Vladimir Soloviev, 58, is a pro-Putin Russian TV host who is on the EU sanction list.
Two properties in Lake Como worth €8 million belonging to Soloviev were seized by Italian authorities.
Gennady Timchenko, 69, is chairman of the Russian National Hockey League with stakes in oil and gas companies has been sanctioned by the United States and EU.
Italy seized Timchenko's €50 million euro yacht called Lena as it was moored in San Remo.
Oleg Savchenko is a member of Russia's parliament and a close ally of Vladimir Putin.
Savchenko's 17th Century Tuscan villa Lazzareschi worth €3 million was taken by Italian authorities.
Petr Aven is an oil investor who built a European business empire with an estimated net worth of $4.7 billion. He is on an EU sanctions list.
Aven's stake in his Letter One Investment company, with holdings in Spain's Dia supermaket chain and a German energy group, was frozen following the EU's sanctions.
Latvia's government is looking to revoke his citizenship, despite having announced plans to open a museum there a week before the war in Ukraine started, the FT reported.

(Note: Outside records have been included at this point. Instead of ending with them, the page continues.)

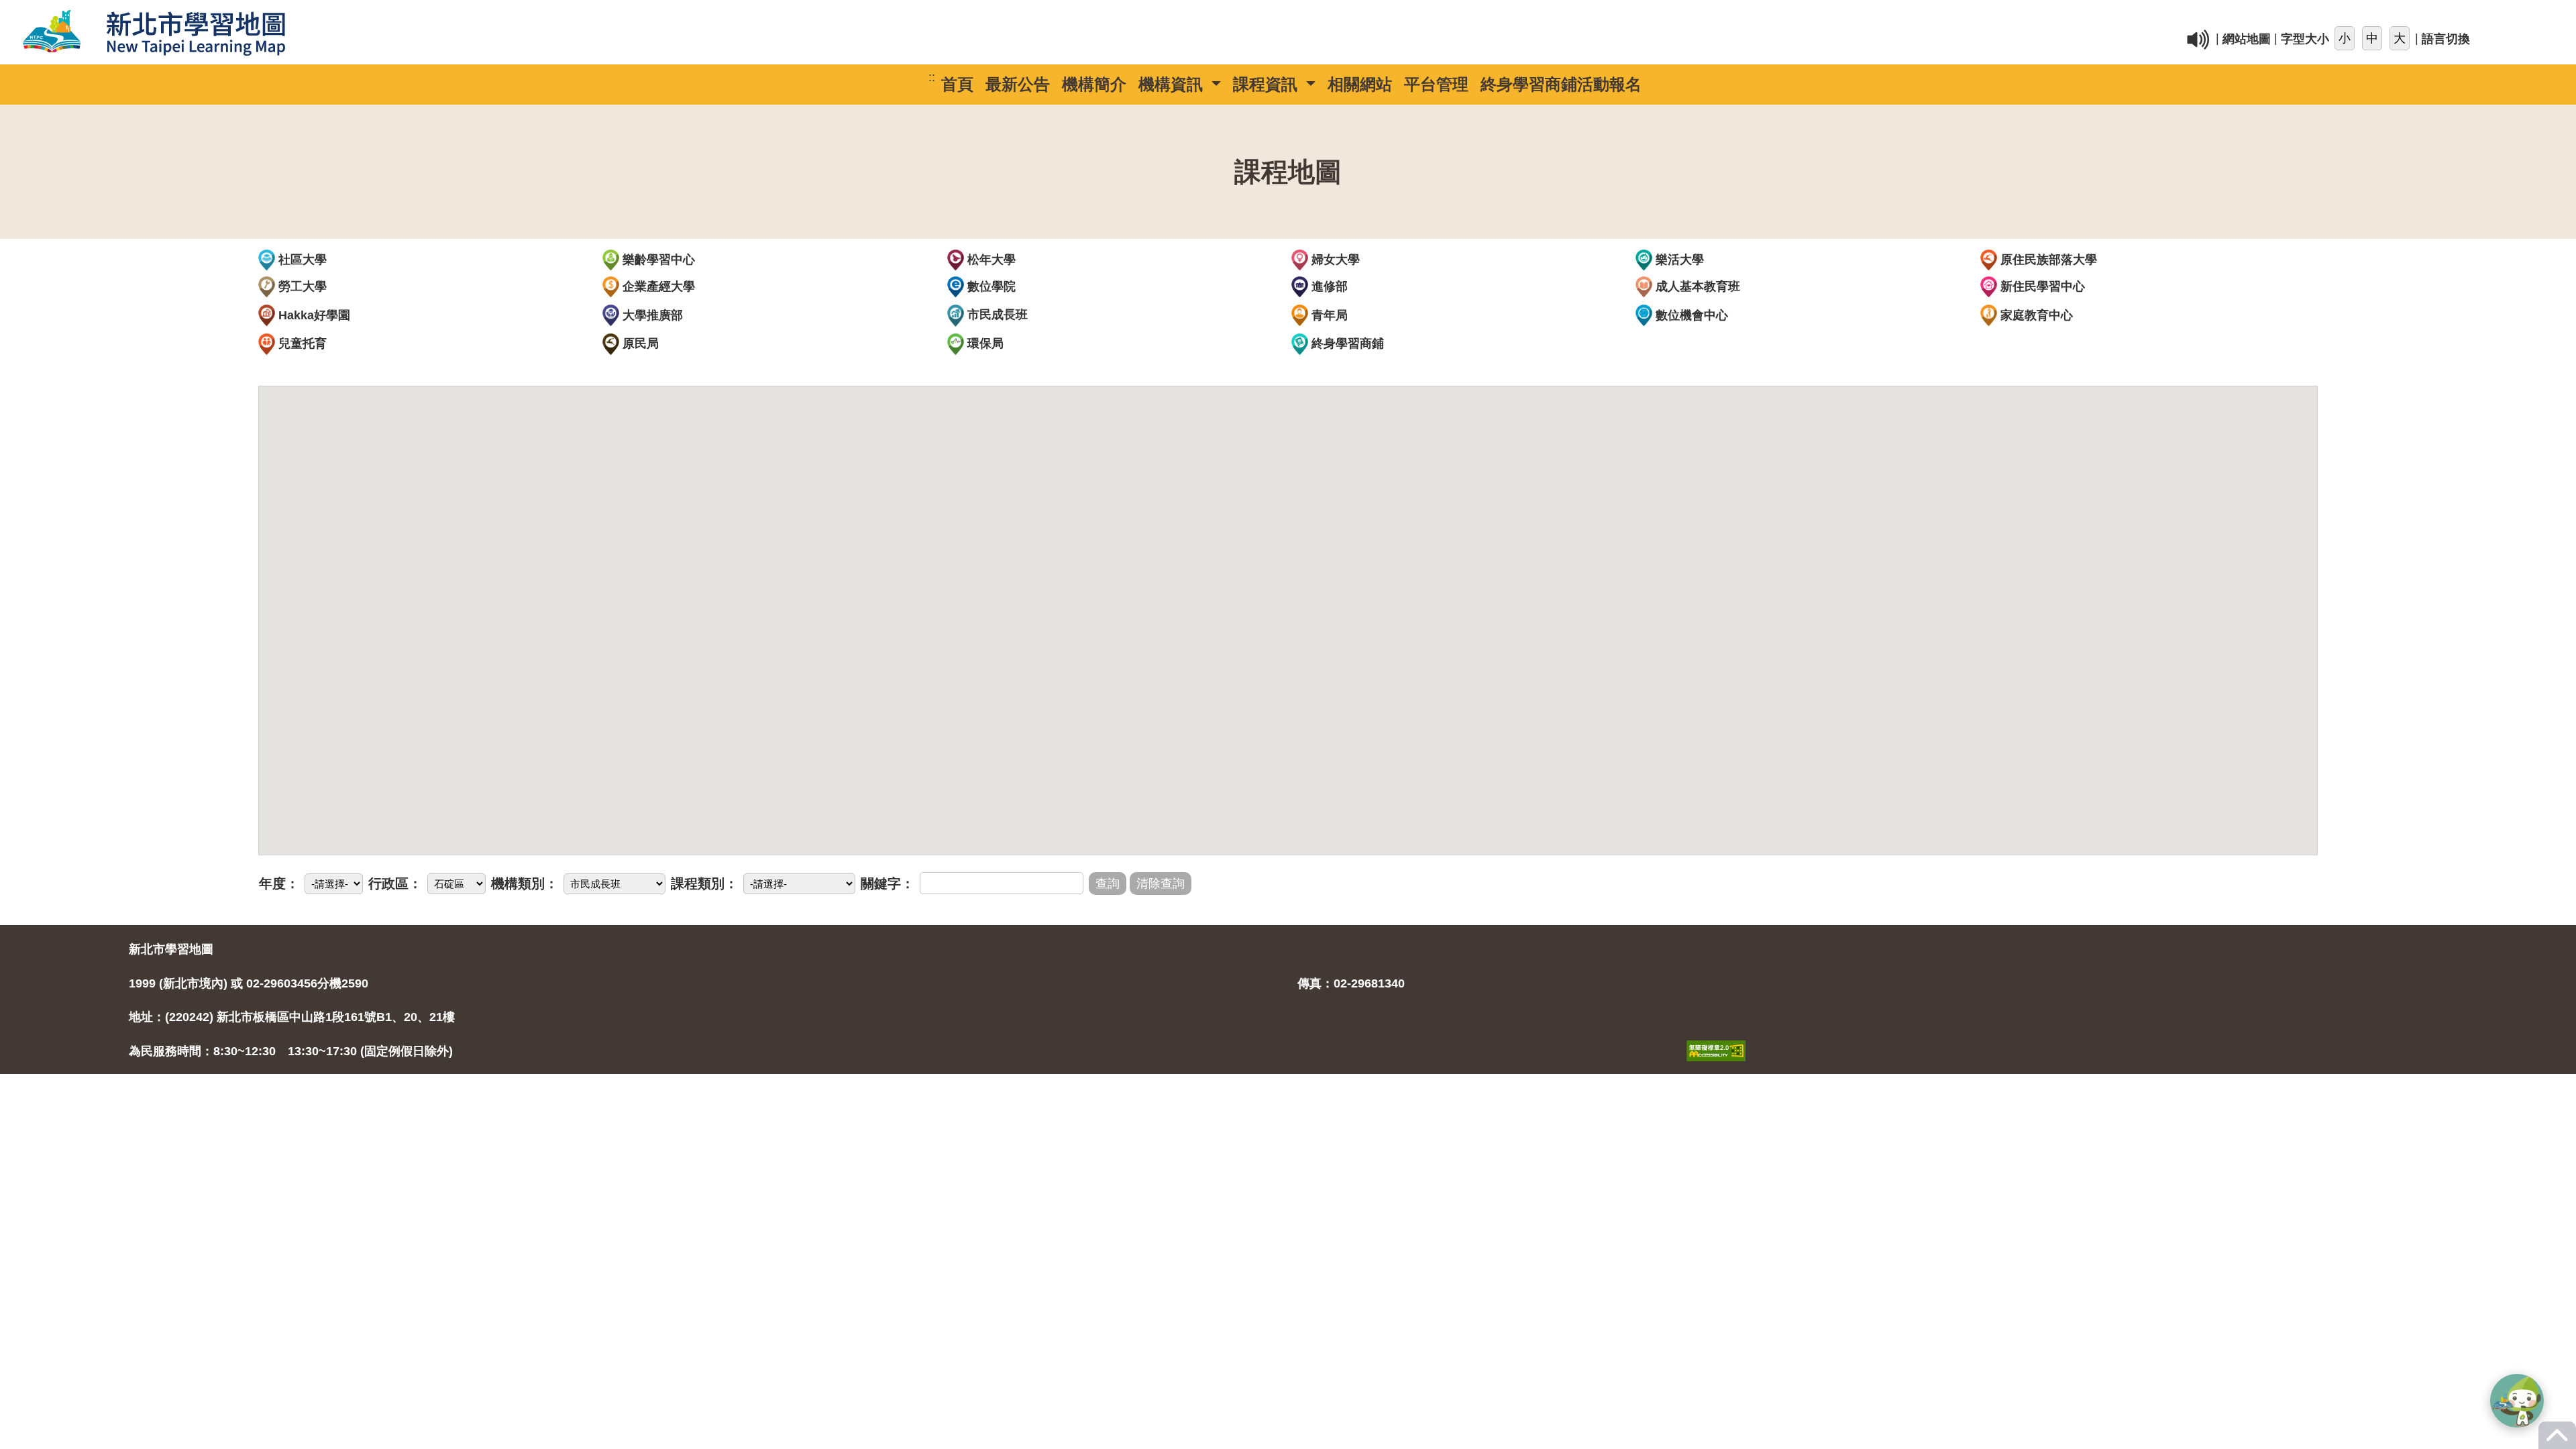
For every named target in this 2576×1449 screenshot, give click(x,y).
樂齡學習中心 (657, 259)
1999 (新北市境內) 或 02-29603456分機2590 (248, 983)
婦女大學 (1334, 259)
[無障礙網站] (1716, 1036)
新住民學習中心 (2041, 286)
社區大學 (301, 259)
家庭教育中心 (2035, 315)
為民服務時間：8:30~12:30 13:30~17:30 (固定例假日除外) (291, 1051)
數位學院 (990, 286)
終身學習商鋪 (1346, 343)
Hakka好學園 (312, 315)
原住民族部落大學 (2047, 259)
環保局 (984, 343)
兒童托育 (301, 343)
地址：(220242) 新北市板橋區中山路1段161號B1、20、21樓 (292, 1017)
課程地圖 (1288, 171)
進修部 (1328, 286)
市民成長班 (996, 314)
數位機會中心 (1690, 315)
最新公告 (1017, 84)
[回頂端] (2557, 1441)
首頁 (957, 84)
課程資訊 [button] (1267, 84)
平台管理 (1436, 84)
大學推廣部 (651, 315)
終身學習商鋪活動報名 (1561, 84)
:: (1610, 16)
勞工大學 (301, 286)
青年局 (1328, 315)
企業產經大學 (657, 286)
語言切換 (2446, 39)
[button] (2517, 1401)
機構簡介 (1094, 84)
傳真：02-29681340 (1351, 983)
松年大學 (990, 259)
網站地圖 (2246, 39)
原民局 (639, 343)
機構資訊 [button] (1173, 84)
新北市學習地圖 (171, 949)
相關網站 (1360, 84)
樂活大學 (1678, 259)
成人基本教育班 (1696, 286)
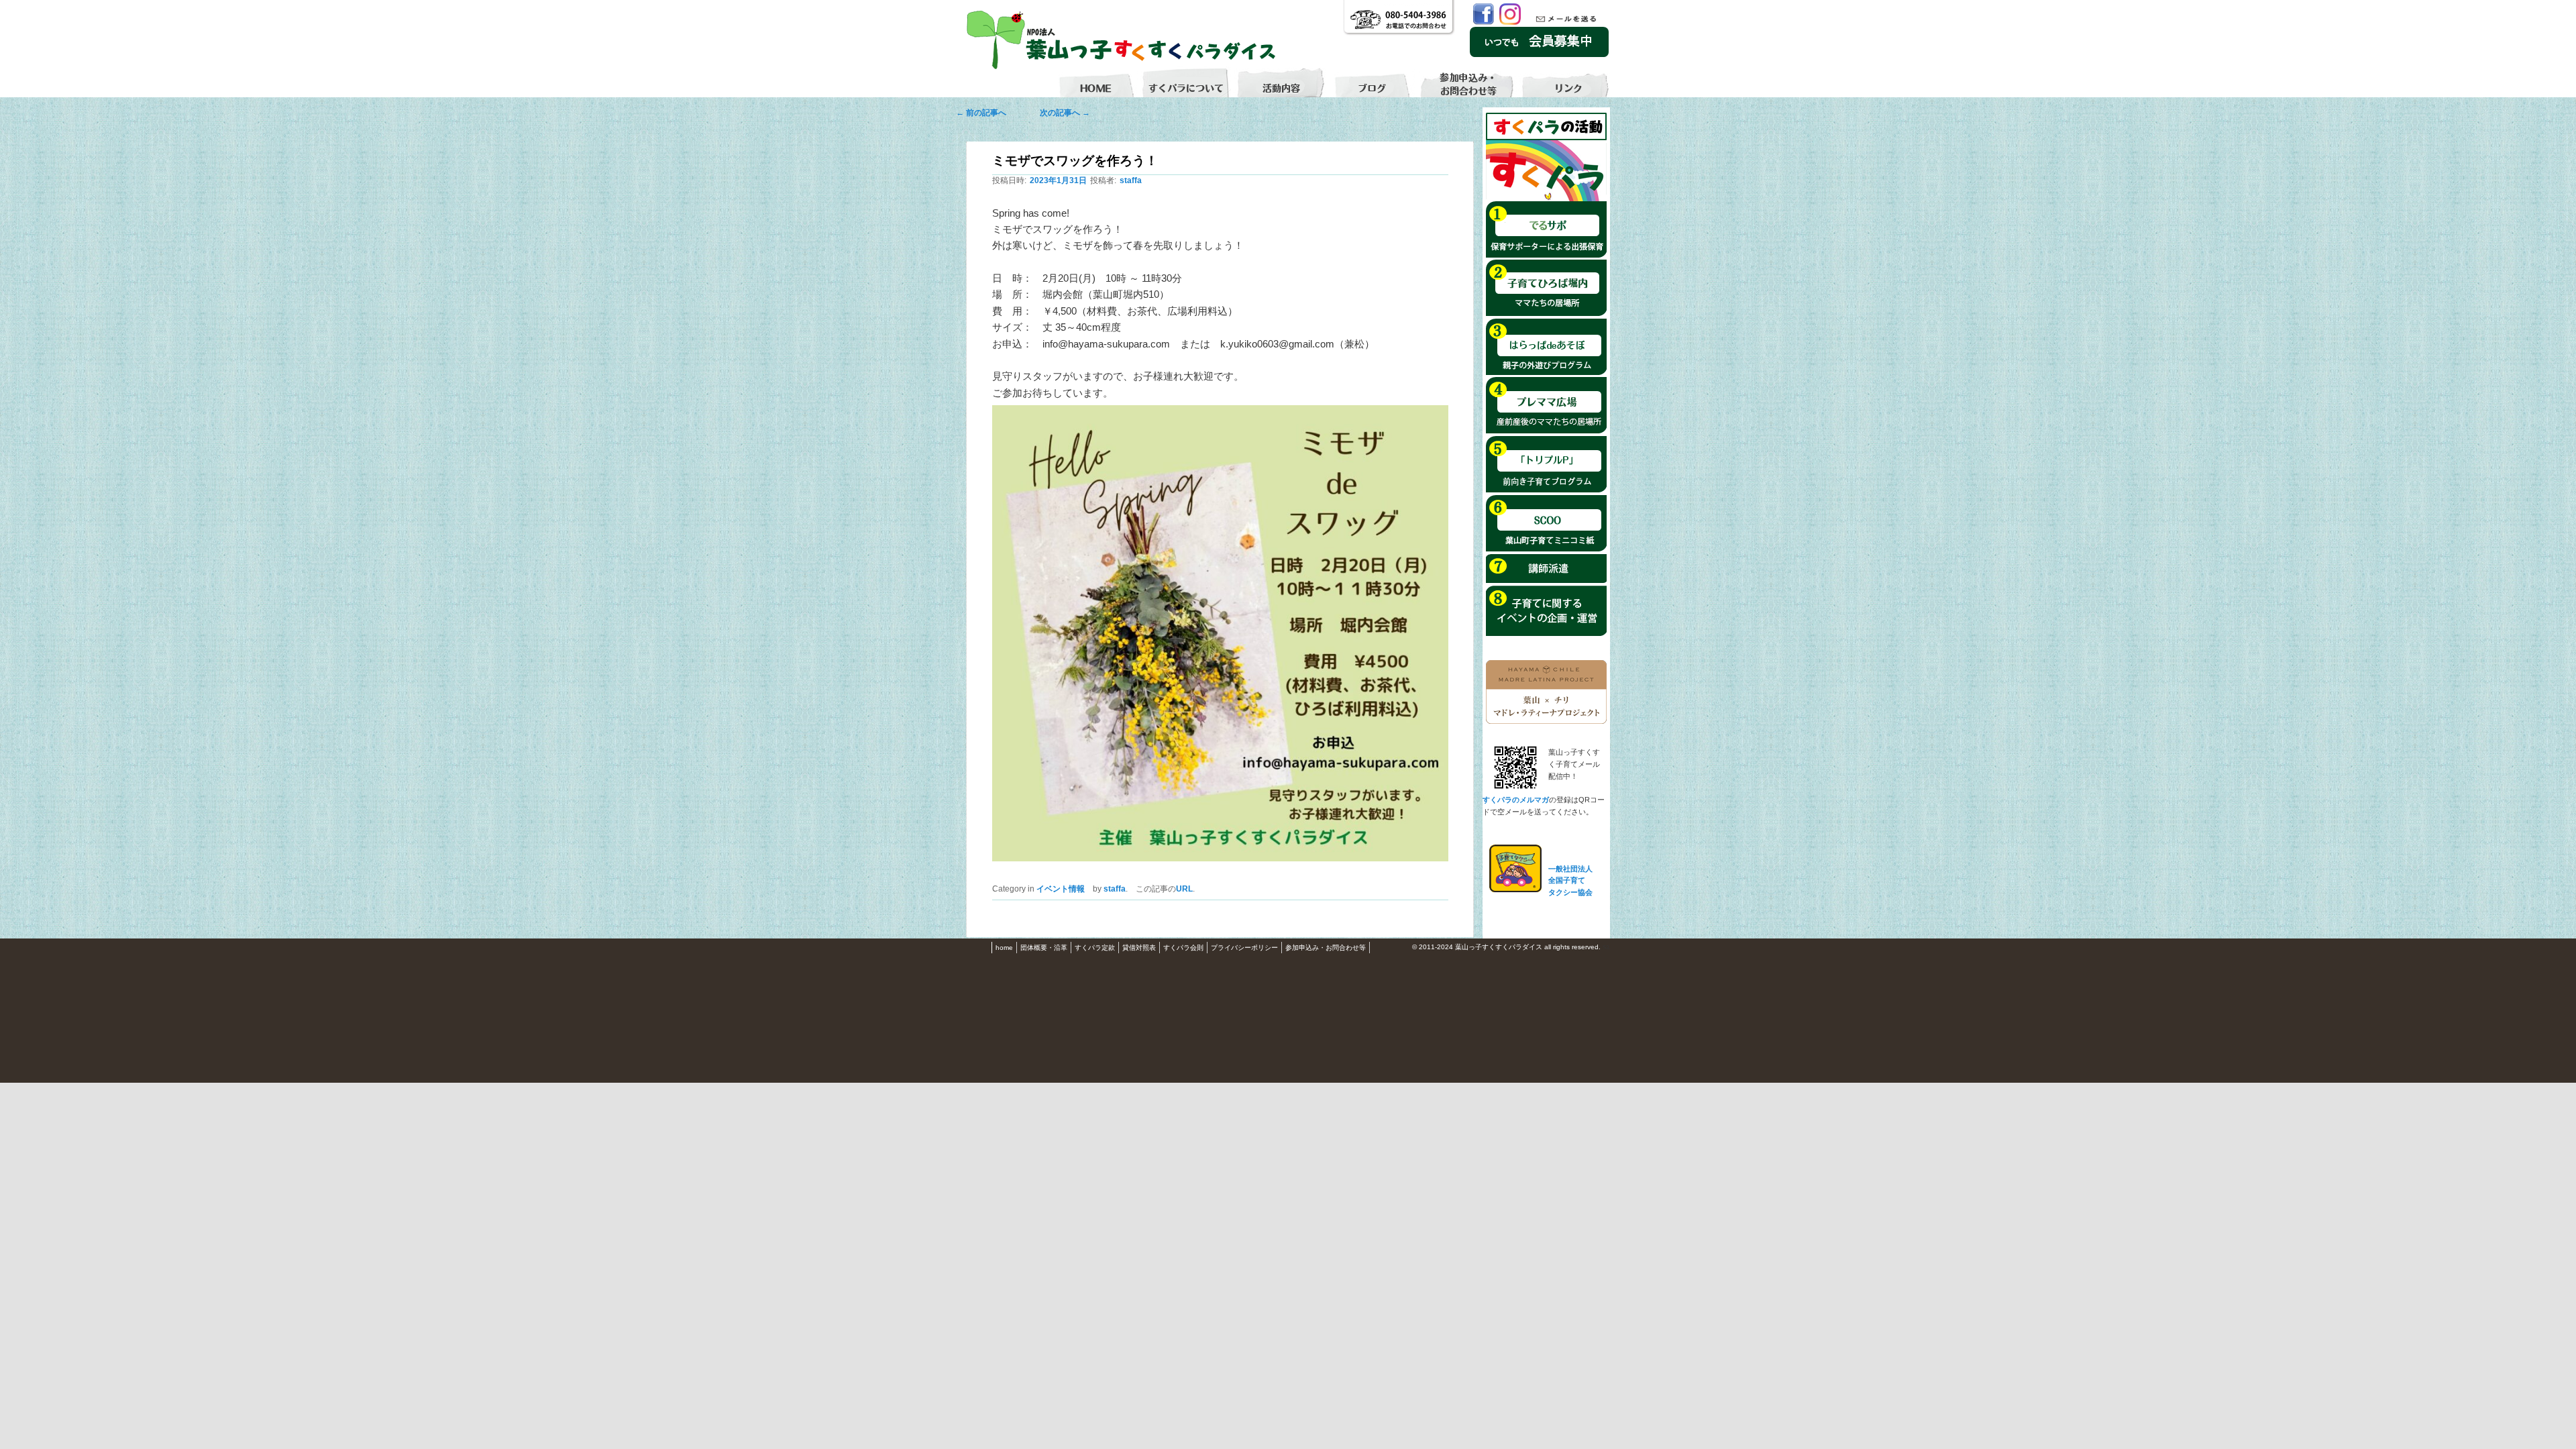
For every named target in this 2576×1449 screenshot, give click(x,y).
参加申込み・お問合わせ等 (1325, 947)
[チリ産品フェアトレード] (1546, 721)
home (1004, 947)
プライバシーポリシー (1244, 947)
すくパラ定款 (1095, 947)
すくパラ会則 (1183, 947)
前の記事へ (985, 112)
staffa (1131, 180)
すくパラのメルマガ (1516, 800)
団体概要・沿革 (1043, 947)
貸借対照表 (1139, 947)
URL (1184, 889)
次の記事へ (1061, 112)
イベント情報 (1060, 889)
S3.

He stepped down as trustee at the Royal Academy of the Arts in London. The arts organisation said it would return his donation toward its current Francis Bacon exhibition.
Mikhail Fridman, Aven's partner at Letter One with an estimated net worth of $12.3 billion, is on the EU sanctions list.
Fridman withdrew from the Letter One investment firm he co-founded
Pamplona Capital management said it had began disentangling itself from Letter One. Other banks told the FT they are also reviewing their lending relationships.
Fridman's north London home, which he bought for £65 million in 2016, is not believed to have been frozen as he is not subject to UK sanctions, according to multiple media reports.
Alexander Abramov is co-founder and chairman of Russian steel producer Evraz, with an estimated net worth of $5.9 billion.
Abramov's yacht The Titan arrived in the Maldives last week, according to Marine Traffic.